Qué harás:
1. Según el texto sobre los dioses griegos, ¿qué ave se consagró a Palas Atenea?
2. Prosigue el texto sobre los dioses griegos a partir del punto en que termina.

Texto proporcionado:

────────────────────────────────────────

Zeus, Poseidón y Hades eran, por tanto, los dioses más poderosos, pero también los otros fueron importantísimos, y debemos decir algo acerca de ellos. De entre todas las mujeres y diosas que desposó Zeus, la que encontramos a su lado más a menudo es Hera (Juno). No se trata de una divinidad bien definida y parece ser que su papel principal en la mitología fue el de representar a la «mujer» tradicional, con todas las virtudes y defectos que tal condición comporta. Las discusiones entre los cónyuges eran, por lo general, diarias, sus puntos de vista resultaban casi siempre opuestos y si Zeus, para imponerse, usaba de su autoridad, Hera tenía a su disposición armas más sutiles pero igualmente poderosas: el engaño y la astucia.

Hera fue la reina del Olimpo, pero la diosa más importante (si no por otra razón, al menos por el culto que tuvo en Grecia como protectora de Atenas) era Palas Atenea (Minerva). Salida un día de la cabeza de Zeus, se convirtió en la diosa de la prudencia y de la sabiduría. El mito la representa como una diosa guerrera, armada con yelmo, coraza y escudo, lo cual significa que la sabiduría, para ser útil, debe actuar en el mundo y estar perpetuamente en lucha con la ignorancia. Se le consagró el olivo, la planta más difundida del Ática, y además un ave, la cual, como la ciencia, ve a través de las tinieblas: la lechuza.

La hermosísima y luminosa diosa del amor es Afrodita (Venus). La leyenda la hace nacer, en una mañana de primavera, de la espuma del mar cerca de la isla de Citera. Su poder era inmenso: podía ofuscar la mente de los dioses y de los hombres, para lo cual le bastaba sencillamente encender en sus corazones el fuego del amor. Por el gusto que siempre tuvieron los griegos por los contrastes, asignaron como esposos de la bella Afrodita a dos dioses, uno rudo y torpe, y el otro poderoso pero despreciable.

El primero se llama Hefesto (Vulcano), y es el dios del fuego. Pasaba su vida en las cavernas de los volcanes, en su fragua, donde, ayudado por los gigantescos cíclopes, fundía y trabajaba los metales. Fue él quien forjó el terrible rayo, el arma de Zeus, y quien, con la habilidad del más refinado orfebre, fabricó y adornó el escudo del héroe Aquiles.

El otro consorte de Afrodita es Ares (Marte), dios de la guerra. Poco celebrado por los griegos, que fueron un pueblo fundamentalmente pacífico, tuvo honores y templos en el belicoso mundo romano. De cuerpo atlético siempre cubierto de armas, este dios truculento y feroz dominó los sangrientos campos de batalla, donde, sin descanso, inducía a los hombres a cometer estragos.

────────────────────────────────────────

Datos almacenados:
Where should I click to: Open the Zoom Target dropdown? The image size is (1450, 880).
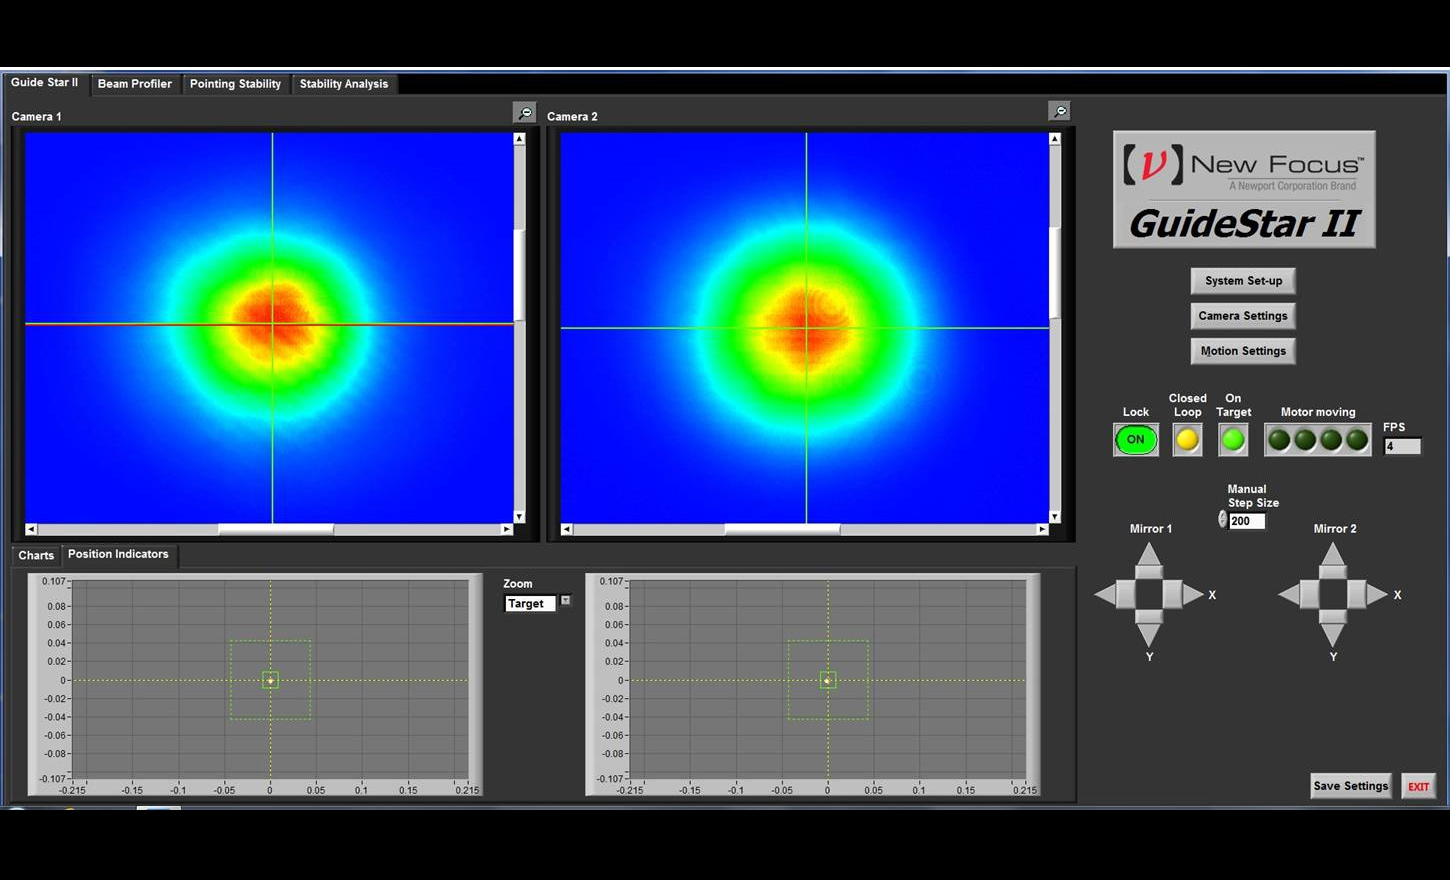[x=565, y=601]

────────────────────────────────────────

Respuestas por tarea:
1. La lechuza.

2.
Apolo (Febo) es el apasionado y esplendoroso dios solar: a través del cielo conducía el encendido carro del Sol, que emana luz y calor por el universo. Ayudado por las nueve diosas hermanas, las musas, fue también el inspirador de los poetas y los músicos. Como dios de todo lo que es perfecta y armónicamente bello, Apolo fue uno de los dioses más venerados en Grecia: su culto estaba muy difundido por todas partes, pero el centro se hallaba en la pequeña ciudad de Delfos, donde, en un santuario consagrado a él, sus sacerdotisas podían revelar los misterios del futuro.

Apolo es el dios del Sol. Su hermana Artemisa (Diana) es la diosa de la Luna y también de la caza.

Dios amado por los dioses y amigo de los hombres fue Hermes (Mercurio), hijo de Zeus y de Maya. Astuto y arrojado como pocos, no se sabe con certeza de qué era dios. Lo veneraban los pastores, los médicos, los abogados e incluso los ladrones. Un mito nos cuenta que robó un rebaño en perjuicio de Apolo; otro lo presenta como el inventor del más difundido de los instrumentos musicales griegos: la lira; pero también se dice de él que había dado a los hombres los dones de la elocuencia y de la ciencia médica. Además, el calzado alado de que estaba dotado hacía de él un veloz mensajero de los dioses.

Con Hermes hemos terminado la lista de los principales dioses del Olimpo. En los mitos que relataremos habremos de considerar también algunas de sus gestas. Se tratará de acciones buenas o malas, justas o injustas, incluso graciosas y grotescas, pero no olvidemos, al leerlas, que detrás de estas leyendas hay una intención, burda o ingeniosa, de explicar fenómenos que la ciencia de entonces no sabía interpretar.